▶ _Exercise objective_:
Copy exactly the stretch of data below from the line with "镇江电子行业 (428, 1035)" through the line with "镇江产品与服务 (250, 18)", including both of those lines.

▶ _Data records_:
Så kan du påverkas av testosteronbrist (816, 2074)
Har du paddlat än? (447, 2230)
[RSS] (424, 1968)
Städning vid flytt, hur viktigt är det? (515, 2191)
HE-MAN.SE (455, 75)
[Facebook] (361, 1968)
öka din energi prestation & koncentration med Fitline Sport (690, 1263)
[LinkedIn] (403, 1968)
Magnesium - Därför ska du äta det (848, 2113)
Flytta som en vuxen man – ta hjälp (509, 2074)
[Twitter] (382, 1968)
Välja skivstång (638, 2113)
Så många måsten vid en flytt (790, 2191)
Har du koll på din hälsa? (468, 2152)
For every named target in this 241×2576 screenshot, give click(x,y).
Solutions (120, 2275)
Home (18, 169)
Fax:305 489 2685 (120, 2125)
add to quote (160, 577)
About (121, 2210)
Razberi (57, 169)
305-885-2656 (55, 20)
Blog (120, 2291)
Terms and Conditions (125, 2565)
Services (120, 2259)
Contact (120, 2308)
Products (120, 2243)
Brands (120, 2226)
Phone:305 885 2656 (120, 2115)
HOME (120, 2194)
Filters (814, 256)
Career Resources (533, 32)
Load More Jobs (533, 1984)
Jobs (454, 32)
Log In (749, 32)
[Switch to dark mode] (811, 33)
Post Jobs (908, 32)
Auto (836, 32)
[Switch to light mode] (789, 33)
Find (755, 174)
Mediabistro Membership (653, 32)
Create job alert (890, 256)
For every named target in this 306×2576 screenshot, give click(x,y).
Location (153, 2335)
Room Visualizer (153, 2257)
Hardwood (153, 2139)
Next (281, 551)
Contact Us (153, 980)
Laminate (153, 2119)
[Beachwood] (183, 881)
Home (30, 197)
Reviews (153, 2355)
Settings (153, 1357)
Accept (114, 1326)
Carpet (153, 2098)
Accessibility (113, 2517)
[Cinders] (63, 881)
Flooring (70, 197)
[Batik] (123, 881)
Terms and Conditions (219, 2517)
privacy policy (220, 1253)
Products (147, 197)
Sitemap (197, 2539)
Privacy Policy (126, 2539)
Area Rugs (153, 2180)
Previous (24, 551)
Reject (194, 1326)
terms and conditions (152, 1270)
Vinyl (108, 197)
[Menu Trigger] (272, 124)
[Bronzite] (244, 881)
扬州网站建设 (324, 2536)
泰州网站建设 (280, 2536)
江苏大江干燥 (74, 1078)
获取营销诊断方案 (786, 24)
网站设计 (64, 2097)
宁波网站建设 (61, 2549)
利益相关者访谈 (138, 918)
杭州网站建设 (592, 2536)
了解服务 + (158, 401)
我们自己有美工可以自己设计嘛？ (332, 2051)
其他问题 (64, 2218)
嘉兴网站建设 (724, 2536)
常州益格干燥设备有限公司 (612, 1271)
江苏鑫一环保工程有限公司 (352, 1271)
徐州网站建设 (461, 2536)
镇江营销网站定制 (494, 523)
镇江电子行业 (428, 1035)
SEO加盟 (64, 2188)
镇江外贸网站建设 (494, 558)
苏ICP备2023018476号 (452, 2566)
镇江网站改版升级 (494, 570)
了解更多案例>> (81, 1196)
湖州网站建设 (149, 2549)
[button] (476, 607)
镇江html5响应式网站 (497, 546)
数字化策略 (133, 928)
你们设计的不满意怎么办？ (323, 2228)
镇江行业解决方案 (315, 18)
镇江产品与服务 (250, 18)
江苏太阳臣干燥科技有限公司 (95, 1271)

▶ _Answer box_:
镇江电子行业 (428, 1035)
SEO加盟 (64, 2188)
镇江外贸网站建设 (494, 558)
苏ICP备2023018476号 (452, 2566)
镇江网站改版升级 (494, 570)
了解更多案例>> (81, 1196)
湖州网站建设 (149, 2549)
[button] (476, 607)
镇江html5响应式网站 (497, 546)
数字化策略 (133, 928)
你们设计的不满意怎么办？ (323, 2228)
镇江行业解决方案 (315, 18)
镇江产品与服务 (250, 18)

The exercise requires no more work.